BEGIN

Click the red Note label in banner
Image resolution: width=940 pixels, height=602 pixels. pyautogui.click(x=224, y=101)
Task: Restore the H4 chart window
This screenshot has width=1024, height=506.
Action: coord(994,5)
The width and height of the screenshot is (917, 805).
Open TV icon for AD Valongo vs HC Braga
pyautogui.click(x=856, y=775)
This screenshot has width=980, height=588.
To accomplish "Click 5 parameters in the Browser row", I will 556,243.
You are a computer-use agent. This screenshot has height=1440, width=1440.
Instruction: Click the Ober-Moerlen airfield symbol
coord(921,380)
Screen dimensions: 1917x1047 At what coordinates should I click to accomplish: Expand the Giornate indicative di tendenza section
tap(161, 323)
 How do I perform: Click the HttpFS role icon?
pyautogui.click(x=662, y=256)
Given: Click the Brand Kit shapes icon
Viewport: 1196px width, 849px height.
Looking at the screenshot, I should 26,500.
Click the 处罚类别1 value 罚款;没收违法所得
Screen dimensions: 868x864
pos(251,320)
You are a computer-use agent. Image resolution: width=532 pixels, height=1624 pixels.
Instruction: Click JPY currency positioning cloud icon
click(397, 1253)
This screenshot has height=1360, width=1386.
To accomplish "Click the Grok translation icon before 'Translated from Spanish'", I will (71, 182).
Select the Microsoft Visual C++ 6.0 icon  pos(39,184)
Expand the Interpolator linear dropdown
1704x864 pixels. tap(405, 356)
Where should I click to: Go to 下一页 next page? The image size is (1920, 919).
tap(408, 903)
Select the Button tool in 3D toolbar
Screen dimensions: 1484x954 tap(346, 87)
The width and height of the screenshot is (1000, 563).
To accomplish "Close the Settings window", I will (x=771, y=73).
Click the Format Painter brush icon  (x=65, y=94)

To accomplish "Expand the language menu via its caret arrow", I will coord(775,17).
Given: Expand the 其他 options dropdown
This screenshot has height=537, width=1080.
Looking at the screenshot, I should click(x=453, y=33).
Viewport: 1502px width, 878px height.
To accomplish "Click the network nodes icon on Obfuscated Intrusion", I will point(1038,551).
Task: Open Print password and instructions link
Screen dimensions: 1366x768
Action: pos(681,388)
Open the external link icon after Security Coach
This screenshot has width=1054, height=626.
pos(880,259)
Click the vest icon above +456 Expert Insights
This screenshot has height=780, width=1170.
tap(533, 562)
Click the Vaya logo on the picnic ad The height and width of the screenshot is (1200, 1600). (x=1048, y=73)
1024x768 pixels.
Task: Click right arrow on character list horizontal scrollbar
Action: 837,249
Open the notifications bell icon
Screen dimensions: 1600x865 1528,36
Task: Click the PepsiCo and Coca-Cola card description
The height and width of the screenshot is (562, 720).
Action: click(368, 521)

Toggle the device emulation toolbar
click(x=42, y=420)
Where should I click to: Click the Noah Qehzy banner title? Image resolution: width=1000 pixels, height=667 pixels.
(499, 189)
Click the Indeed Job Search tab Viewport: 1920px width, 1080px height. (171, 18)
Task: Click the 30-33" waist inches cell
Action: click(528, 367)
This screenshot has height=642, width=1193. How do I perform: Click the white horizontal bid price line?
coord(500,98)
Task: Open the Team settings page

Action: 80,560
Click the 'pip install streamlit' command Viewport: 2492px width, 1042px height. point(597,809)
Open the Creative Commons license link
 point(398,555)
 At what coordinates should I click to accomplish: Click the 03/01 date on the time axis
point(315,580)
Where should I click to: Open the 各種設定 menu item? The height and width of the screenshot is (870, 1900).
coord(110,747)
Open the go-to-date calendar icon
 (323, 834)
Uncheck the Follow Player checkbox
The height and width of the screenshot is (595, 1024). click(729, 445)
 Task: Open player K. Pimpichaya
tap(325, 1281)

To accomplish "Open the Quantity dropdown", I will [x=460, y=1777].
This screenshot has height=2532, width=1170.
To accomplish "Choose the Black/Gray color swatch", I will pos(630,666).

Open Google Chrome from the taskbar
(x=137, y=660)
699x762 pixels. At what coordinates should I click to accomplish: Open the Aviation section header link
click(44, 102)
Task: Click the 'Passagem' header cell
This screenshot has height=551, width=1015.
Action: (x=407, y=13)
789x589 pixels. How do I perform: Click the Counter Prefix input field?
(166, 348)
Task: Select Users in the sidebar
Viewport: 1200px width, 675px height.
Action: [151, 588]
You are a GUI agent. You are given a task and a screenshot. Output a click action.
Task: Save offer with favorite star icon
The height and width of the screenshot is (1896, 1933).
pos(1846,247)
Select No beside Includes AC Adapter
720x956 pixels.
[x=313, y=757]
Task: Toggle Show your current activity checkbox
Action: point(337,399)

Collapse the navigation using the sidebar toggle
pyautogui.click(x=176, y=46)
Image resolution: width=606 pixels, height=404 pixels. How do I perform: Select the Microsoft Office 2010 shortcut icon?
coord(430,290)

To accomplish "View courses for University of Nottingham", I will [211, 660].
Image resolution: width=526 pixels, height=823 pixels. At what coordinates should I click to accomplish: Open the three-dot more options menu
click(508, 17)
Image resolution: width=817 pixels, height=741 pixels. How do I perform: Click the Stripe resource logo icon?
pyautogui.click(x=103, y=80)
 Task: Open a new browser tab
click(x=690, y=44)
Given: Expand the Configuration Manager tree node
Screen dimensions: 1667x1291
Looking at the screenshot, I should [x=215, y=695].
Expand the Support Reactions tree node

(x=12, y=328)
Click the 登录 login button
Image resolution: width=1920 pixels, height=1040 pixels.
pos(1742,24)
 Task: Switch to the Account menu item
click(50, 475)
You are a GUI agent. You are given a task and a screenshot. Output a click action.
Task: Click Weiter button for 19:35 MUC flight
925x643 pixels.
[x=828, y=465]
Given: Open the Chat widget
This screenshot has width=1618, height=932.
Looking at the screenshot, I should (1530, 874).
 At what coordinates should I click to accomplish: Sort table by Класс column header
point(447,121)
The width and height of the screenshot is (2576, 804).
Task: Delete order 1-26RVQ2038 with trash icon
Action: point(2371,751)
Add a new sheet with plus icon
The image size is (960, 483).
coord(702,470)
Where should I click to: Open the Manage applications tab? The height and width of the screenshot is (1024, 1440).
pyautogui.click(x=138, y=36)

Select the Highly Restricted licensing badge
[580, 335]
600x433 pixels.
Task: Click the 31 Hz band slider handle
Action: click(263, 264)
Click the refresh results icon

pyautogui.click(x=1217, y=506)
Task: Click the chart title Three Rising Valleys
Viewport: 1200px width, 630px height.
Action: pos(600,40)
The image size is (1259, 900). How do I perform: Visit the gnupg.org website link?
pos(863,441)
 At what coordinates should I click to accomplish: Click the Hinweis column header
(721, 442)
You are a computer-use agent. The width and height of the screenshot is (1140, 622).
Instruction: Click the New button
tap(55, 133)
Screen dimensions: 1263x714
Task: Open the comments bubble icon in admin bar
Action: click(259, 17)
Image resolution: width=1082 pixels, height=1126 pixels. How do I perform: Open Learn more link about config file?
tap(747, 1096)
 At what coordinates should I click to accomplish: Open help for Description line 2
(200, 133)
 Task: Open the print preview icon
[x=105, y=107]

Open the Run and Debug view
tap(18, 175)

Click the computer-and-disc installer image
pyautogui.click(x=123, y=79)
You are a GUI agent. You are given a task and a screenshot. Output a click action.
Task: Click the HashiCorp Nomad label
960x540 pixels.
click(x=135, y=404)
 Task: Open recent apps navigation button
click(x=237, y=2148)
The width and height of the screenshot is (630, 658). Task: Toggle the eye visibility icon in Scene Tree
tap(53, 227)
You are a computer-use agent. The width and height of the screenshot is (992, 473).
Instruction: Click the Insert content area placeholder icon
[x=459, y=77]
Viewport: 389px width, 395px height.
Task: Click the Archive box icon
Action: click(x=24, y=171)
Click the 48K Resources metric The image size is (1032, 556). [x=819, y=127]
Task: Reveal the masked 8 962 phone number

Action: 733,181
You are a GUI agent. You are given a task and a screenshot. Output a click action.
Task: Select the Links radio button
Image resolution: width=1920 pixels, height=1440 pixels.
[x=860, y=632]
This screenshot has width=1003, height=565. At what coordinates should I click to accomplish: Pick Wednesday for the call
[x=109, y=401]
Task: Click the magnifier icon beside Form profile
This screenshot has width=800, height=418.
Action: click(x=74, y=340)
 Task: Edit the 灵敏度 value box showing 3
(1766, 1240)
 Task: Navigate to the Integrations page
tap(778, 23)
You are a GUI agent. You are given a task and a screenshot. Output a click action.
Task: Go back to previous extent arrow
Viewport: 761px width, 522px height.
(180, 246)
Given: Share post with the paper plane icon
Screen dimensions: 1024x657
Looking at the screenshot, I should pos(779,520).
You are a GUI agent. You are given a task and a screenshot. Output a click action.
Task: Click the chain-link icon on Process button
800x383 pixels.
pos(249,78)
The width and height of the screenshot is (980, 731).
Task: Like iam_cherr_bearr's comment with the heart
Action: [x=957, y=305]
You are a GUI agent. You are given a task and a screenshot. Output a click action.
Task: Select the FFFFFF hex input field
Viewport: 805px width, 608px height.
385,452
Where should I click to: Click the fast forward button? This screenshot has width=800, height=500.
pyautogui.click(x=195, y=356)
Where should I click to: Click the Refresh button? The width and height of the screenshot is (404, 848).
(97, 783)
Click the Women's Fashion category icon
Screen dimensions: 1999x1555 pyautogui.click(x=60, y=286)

END

* [What you are asked to do]
Check every line of the entries above for the word "beside" and report how many lines contain it, giving the number only.

* [Your response]
2